No evidence is available from well-designed, randomized clinical trials that can help to determine which patients benefit from evacuation of the hematoma. It is agreed, however, that the intervention should be considered in patients with intermediate-sized hematomas (20-60mL) who have a progressive deterioration in their level of consciousness. Surgery should be performed before coma develops.

Surgery is not beneficial for small or very large hematomas. Patients with small (< 20mL) hematomas and minimally decreased levels of consciousness tend to have good outcomes with conservative treatment. When the hematoma is large (>60 mL) and the patient is lethargic or comatose, the prognosis is poor despite surgical evacuation.

Early concerns about the safety of hematoma evacuation in patients with intracranial hemorrhage (ICH) related to cerebral amyloid angiopathy (CAA) were unfounded. Several series have reported low rates of mortality and postoperative hematoma; surgical evacuation of the hematoma should be performed when clinically indicated. [17] When determining whether evacuation of the hematoma is appropriate, consider the patient's cognitive status.

No evidence supports the belief that evacuation leads to an increased rate of recurrence.
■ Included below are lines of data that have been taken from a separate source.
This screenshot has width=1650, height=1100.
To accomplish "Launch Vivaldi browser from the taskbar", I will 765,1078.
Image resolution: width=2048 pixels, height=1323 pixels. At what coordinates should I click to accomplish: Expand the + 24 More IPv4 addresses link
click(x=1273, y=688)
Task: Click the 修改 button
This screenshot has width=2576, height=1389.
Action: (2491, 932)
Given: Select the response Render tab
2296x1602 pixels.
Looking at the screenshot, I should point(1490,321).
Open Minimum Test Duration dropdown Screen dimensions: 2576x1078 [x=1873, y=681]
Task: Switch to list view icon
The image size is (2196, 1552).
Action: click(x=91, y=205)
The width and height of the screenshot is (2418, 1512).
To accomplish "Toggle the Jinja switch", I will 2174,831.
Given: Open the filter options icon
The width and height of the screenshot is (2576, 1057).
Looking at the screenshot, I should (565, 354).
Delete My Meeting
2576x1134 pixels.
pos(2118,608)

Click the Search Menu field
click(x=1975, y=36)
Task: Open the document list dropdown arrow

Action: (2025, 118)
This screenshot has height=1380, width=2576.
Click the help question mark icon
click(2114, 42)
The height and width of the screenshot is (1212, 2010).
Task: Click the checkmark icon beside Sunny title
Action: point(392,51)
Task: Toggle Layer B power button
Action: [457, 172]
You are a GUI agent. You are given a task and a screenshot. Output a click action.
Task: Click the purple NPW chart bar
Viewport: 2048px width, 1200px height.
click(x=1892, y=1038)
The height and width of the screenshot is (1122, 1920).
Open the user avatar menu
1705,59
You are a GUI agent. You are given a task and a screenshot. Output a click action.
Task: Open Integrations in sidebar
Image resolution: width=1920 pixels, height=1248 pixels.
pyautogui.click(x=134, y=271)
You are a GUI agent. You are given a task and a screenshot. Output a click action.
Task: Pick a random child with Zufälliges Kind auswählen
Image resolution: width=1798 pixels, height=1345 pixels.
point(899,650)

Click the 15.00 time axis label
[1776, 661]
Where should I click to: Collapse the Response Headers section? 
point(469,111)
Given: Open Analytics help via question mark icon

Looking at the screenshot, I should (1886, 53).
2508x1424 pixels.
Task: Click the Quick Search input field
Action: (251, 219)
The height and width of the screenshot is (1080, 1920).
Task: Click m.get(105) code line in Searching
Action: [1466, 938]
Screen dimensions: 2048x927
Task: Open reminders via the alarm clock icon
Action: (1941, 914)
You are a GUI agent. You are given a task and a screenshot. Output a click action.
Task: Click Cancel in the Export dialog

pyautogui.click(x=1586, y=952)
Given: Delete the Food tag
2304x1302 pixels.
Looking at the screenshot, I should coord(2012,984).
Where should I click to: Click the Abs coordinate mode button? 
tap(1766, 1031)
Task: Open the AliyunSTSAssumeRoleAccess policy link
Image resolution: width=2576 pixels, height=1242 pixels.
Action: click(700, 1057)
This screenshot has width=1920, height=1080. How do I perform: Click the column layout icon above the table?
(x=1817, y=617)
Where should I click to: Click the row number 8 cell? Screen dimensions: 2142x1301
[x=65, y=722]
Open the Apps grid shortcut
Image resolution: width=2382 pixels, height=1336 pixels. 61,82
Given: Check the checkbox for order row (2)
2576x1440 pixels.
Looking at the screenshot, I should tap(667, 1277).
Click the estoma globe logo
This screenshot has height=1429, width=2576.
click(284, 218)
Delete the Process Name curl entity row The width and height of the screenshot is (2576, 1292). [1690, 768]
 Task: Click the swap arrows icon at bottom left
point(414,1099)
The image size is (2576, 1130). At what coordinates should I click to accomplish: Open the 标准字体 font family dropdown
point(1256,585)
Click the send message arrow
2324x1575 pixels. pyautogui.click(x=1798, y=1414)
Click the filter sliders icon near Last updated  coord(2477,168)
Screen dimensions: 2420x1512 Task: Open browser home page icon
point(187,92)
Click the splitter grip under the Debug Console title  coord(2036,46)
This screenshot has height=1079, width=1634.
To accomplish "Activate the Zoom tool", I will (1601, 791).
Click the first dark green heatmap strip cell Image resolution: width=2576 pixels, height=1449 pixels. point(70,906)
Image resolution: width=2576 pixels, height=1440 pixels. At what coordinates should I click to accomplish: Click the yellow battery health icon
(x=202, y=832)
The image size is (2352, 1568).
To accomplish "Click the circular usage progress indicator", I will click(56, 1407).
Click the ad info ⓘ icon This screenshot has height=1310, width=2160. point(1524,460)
A large series that evaluated 50 neurosurgical procedures in 37 patients with CAA-related ICH found an 11% mortality rate and a 5% rate of postoperative hematoma that required intervention. [18] Risk factors associated with an adverse postoperative outcome were age older than 75 years and the presence of a parietal hematoma.

Although transoperative oozing from the walls of the hematoma was a common occurrence in the study, it could be controlled easily with an absorbable hemostat (eg, oxidized cellulose, gelatin sponge) or fibrin glue.